(Your goal) Please find the lines in the following records that hold "magnifier", and copy them.

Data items
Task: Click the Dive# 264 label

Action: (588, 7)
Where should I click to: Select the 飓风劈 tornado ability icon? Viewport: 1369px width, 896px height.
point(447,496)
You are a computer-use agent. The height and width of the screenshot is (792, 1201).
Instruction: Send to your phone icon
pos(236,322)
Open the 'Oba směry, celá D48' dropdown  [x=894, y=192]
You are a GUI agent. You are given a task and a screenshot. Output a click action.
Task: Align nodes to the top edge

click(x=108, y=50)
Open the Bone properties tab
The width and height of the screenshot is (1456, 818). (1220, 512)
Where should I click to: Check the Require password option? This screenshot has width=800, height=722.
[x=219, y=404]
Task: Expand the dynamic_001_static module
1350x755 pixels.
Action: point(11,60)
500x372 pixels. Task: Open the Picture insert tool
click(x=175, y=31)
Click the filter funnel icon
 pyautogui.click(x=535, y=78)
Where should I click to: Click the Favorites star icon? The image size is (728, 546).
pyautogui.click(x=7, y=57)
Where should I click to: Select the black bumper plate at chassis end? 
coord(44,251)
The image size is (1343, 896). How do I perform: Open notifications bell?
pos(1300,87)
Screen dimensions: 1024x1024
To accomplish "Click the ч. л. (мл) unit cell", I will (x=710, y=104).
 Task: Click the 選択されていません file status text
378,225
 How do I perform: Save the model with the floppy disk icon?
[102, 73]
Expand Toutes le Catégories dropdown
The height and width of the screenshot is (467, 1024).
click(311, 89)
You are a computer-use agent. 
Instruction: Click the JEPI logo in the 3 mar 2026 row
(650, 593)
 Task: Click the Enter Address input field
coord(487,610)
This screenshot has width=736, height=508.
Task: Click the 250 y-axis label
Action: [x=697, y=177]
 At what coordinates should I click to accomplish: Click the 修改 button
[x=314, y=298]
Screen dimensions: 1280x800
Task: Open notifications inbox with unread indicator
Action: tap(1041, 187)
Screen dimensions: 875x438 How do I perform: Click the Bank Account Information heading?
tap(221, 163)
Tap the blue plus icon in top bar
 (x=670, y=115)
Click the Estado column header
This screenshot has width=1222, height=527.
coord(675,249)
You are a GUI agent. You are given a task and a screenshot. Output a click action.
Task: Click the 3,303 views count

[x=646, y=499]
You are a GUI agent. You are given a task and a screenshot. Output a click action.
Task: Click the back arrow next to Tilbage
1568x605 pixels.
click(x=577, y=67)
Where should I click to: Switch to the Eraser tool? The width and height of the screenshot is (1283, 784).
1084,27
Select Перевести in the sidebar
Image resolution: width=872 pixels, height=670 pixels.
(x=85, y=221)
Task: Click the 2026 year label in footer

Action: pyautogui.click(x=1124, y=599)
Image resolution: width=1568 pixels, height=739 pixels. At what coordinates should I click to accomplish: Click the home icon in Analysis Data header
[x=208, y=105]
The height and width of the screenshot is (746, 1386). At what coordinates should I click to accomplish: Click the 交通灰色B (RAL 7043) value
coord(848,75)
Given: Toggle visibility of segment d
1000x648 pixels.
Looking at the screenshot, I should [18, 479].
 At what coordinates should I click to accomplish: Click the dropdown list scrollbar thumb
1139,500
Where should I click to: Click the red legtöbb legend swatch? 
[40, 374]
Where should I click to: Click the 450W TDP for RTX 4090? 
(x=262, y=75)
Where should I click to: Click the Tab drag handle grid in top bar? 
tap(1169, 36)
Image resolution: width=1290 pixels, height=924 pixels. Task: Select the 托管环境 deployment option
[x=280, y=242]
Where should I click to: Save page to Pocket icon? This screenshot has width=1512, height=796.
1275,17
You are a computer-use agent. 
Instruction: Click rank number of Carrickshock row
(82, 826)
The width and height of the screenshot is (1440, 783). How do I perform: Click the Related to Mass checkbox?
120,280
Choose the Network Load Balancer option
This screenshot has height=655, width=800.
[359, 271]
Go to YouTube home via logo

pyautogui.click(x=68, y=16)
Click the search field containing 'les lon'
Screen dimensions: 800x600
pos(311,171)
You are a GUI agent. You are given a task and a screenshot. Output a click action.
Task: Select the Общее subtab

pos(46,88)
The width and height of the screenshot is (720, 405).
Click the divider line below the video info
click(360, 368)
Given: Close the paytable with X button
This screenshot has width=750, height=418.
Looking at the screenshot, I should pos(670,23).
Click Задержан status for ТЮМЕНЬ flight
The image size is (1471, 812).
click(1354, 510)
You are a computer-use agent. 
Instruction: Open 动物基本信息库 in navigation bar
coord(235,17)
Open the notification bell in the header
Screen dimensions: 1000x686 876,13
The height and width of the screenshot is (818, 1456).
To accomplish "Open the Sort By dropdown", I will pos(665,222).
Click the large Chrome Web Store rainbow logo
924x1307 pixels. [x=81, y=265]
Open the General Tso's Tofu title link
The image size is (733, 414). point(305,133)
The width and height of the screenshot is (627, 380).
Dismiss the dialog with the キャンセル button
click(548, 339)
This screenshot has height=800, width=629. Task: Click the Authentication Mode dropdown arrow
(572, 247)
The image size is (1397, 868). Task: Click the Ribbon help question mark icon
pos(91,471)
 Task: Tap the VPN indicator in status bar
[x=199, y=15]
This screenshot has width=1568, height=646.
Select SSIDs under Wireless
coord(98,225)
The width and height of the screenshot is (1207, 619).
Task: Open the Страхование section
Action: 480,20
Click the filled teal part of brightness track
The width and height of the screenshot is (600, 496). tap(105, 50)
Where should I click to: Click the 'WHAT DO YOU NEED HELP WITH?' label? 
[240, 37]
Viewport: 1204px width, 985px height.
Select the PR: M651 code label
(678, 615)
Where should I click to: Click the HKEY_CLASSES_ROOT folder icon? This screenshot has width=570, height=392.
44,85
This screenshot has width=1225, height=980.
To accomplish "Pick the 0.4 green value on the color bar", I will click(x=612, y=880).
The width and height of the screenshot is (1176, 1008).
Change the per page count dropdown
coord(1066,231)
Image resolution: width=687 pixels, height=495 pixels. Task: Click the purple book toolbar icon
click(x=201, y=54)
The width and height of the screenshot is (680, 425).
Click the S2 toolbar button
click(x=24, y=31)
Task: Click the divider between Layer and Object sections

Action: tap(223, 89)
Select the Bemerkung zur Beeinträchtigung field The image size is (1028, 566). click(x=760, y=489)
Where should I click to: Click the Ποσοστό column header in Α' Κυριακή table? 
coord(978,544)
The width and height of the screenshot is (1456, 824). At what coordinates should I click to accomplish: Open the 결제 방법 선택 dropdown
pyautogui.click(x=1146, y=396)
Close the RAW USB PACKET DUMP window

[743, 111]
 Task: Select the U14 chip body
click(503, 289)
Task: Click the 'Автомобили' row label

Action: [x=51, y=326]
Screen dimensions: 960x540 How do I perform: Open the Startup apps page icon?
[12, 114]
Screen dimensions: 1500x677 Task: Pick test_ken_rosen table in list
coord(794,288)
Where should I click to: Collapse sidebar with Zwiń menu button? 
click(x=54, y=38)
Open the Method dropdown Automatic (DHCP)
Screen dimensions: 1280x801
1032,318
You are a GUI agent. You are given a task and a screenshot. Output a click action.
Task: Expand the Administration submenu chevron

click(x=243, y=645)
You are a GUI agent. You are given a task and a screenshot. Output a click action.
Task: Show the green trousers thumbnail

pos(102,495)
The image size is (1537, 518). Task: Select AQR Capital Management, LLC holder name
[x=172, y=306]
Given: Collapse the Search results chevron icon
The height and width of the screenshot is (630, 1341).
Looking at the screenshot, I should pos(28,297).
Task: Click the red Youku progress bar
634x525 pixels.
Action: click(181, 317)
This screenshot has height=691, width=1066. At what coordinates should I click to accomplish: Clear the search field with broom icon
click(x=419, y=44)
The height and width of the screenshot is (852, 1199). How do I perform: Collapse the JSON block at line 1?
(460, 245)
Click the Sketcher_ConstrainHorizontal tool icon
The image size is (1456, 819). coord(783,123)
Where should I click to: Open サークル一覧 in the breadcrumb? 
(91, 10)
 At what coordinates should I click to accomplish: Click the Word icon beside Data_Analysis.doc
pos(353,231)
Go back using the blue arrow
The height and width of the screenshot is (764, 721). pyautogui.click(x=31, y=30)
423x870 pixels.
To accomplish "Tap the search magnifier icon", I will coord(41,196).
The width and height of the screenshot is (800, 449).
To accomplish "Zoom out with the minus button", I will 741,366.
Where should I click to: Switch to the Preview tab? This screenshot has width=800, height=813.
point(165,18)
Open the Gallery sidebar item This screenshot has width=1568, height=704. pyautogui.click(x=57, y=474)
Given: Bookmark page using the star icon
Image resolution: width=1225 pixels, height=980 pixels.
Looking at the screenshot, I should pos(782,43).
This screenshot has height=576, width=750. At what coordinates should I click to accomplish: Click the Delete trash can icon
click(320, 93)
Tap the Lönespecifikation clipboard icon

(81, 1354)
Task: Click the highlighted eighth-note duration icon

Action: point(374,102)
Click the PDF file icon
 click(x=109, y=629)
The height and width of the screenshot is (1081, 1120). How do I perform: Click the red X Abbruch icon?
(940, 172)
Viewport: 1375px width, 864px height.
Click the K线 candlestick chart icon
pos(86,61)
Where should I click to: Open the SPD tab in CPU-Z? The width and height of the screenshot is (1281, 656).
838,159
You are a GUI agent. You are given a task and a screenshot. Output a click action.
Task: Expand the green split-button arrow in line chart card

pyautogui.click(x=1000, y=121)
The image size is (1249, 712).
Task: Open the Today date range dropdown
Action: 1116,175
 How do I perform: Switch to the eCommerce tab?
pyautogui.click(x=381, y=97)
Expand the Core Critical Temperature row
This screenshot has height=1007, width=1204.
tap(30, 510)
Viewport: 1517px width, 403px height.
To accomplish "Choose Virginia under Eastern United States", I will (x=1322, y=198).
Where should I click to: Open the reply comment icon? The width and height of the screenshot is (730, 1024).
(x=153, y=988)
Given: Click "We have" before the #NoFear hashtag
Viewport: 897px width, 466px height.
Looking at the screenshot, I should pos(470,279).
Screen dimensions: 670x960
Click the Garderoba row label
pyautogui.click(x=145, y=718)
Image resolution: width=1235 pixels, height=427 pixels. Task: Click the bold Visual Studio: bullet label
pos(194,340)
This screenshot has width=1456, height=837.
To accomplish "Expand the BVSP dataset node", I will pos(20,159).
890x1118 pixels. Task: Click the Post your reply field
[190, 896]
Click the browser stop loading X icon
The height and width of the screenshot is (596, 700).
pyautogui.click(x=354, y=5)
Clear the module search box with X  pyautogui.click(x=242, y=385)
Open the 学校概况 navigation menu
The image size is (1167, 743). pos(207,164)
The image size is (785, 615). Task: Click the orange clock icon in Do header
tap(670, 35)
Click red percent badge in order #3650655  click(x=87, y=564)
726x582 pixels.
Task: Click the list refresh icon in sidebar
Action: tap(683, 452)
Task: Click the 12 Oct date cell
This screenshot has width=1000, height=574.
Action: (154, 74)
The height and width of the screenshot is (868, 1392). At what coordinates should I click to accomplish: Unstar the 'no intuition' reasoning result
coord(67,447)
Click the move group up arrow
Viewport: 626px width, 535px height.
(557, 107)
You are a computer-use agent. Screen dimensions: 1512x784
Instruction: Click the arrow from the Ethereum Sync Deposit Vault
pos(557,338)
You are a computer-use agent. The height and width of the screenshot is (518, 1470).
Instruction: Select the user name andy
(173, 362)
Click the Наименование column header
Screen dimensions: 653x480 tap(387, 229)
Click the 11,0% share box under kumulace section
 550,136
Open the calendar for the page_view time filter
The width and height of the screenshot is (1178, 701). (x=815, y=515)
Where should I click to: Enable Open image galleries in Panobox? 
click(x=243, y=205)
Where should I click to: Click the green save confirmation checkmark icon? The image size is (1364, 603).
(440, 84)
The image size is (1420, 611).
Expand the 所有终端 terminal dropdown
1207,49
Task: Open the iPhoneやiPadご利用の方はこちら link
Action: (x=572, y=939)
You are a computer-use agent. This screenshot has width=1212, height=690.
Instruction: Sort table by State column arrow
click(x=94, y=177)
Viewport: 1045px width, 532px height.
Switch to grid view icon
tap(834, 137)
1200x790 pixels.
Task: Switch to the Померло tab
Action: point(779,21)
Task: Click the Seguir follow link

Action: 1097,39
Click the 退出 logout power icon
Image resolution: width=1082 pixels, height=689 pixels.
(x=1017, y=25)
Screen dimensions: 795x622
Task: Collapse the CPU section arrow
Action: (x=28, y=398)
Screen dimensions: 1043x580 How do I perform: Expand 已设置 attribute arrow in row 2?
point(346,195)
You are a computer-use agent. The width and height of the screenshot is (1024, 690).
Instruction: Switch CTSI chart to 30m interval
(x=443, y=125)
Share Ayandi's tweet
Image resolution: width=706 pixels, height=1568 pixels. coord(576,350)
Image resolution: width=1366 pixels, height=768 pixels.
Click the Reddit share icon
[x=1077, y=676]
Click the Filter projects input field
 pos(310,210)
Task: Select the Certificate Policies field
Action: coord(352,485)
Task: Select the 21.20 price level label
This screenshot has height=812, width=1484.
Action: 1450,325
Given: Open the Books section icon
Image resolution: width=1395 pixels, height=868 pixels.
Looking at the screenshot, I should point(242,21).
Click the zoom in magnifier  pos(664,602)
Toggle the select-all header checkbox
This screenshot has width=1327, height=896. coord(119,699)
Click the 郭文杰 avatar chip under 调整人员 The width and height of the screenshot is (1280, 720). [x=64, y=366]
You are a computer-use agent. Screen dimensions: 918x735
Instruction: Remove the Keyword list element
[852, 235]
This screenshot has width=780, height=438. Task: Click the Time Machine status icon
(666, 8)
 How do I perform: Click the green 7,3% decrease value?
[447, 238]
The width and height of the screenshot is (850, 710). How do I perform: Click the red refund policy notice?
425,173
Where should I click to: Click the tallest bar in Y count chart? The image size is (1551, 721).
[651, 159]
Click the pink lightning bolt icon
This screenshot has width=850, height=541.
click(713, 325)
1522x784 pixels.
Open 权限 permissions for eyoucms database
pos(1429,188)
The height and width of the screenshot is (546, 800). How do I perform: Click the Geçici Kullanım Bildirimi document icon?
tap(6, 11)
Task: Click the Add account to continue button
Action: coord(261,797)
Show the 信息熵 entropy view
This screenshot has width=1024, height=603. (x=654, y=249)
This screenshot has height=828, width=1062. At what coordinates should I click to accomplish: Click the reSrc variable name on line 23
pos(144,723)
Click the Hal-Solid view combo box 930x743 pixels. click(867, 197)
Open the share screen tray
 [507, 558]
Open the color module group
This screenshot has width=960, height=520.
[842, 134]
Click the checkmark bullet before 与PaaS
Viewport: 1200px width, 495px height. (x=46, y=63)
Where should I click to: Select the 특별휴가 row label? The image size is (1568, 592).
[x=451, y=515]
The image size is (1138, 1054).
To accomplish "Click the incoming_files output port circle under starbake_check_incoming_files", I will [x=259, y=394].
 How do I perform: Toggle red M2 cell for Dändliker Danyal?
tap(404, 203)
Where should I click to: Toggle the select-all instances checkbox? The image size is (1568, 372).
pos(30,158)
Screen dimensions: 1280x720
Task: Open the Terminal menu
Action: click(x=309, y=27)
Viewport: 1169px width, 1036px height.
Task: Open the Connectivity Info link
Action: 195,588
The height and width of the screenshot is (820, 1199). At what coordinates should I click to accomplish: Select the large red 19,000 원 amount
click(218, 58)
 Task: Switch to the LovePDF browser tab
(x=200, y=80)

(Answer to the exercise)
To accomplish "Tap the search magnifier icon", I will coord(41,196).
Click the zoom in magnifier  pos(664,602)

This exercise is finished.